(Collected data entries)
=-=-=-=-=
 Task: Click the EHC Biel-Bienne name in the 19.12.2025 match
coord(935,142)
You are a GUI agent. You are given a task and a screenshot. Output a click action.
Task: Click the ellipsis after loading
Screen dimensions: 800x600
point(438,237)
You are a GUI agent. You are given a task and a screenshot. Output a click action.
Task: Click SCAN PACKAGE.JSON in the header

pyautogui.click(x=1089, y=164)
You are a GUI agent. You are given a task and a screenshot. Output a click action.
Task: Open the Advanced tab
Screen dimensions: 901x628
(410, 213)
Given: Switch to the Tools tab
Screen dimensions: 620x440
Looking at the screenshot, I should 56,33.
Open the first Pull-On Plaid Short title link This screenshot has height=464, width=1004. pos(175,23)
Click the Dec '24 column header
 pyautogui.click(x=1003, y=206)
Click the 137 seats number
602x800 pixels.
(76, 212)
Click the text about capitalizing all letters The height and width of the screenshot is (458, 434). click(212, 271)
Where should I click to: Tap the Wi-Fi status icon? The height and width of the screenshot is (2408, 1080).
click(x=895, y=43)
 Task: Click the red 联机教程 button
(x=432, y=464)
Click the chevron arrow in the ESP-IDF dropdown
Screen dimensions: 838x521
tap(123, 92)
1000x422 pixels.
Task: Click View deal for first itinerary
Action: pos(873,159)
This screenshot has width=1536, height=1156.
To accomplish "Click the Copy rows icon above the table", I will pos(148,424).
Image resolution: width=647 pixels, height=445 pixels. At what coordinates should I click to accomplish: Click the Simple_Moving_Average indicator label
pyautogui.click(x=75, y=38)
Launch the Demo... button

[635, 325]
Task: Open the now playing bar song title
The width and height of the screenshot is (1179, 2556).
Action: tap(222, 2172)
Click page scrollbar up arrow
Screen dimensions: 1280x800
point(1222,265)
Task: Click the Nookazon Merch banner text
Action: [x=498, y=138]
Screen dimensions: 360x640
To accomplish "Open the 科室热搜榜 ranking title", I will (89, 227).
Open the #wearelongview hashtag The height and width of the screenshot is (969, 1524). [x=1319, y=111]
=-=-=-=-=
> _Problem details_: Would you filter the records and copy each line that contains the word "This"?

> _Response_:
Open the first Pull-On Plaid Short title link This screenshot has height=464, width=1004. pos(175,23)
This screenshot has width=1536, height=1156.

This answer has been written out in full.